Когда музыка затихла, Кива заметил:
— Нет, что ни говорите, но он знал толк в музыке. Ах, как он понимал...
— О ком это вы? — притворился Шая, будто не догадывается, о ком идет речь.
— Ну, он, конечно, Соломон Мудрый. Как там у него сказано, Борух?
— У царя Давида, хотели вы сказать, — поправил его Борух: — «Все мои кости поют во мне...»

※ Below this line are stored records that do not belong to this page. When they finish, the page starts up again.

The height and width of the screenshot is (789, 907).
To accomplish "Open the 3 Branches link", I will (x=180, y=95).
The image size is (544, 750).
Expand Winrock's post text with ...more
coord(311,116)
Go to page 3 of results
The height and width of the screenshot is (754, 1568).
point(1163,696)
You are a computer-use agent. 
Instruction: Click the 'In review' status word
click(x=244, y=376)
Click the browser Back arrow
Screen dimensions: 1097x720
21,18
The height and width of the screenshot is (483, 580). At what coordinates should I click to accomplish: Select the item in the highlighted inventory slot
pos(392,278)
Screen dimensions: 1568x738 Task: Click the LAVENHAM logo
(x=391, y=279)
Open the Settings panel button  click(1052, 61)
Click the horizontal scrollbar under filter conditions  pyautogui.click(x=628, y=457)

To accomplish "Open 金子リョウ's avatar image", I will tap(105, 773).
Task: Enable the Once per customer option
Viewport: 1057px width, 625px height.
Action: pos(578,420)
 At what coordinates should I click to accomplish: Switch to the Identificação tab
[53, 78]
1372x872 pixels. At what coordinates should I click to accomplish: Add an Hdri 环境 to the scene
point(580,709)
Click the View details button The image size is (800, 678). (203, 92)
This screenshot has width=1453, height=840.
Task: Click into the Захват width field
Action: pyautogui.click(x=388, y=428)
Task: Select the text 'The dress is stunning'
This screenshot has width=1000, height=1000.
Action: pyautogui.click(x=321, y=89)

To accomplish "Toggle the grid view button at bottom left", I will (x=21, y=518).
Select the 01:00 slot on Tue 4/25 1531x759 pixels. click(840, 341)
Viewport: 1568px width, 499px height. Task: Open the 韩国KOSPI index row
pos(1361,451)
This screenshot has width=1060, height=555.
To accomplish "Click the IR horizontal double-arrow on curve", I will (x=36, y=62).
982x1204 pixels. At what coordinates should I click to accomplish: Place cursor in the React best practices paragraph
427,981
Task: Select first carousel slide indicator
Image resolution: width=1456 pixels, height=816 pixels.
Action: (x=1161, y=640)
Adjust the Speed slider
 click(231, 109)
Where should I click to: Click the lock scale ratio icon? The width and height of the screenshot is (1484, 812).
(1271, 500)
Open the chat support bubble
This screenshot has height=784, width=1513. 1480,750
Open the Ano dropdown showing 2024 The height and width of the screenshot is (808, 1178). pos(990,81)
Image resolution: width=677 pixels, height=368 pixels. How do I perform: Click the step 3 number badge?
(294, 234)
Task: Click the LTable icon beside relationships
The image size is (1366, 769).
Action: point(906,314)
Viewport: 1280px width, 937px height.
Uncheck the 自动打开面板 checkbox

— Вот-вот, это он сказал по поводу нас. Стоит меджибожцу услышать музыку, и он прибежит даже в полночь. Музыкой, Эммануил Данилович, вы можете добиться у меджибожца чего угодно.
— Что-то не видно, чтобы у него чего-то добились.
— У кого, у реб Гилела? — спросил Кива. — Это, по-видимому, оттого, что вы, товарищ Эммануил Данилович, разучили с летичевской капеллой не те мелодии.
— Надо было разучить песни Балшема, — заметил Борух и вдохновенно затянул: — Ай-бом-бом, ай-бом-бом, ай-бири-бири-бом...
— Хватит вам айкать и бомкать, — перебил Шая Боруха и обратился к Манусу: — Вы, я вижу, были военным человеком, так давайте, пожалуйста, военные песни, скажем, «Соловьи, соловьи, не тревожьте солдат».
Во двор шумно вбежала, как всегда, озабоченная, запыхавшаяся Йохевед:
— Господи, неужели я опоздала?
— А вы разве когда-нибудь опаздываете? — пожал Борух плечами.
— Нет, в самом деле. Слышу, музыка играет, вот я и прибежала. Вчера и позавчера, когда играла музыка, я знала, что капелла лишь готовится к свадьбе. Но почему вдруг сегодня музыка? Ведь жених с невестой еще вчера улетели.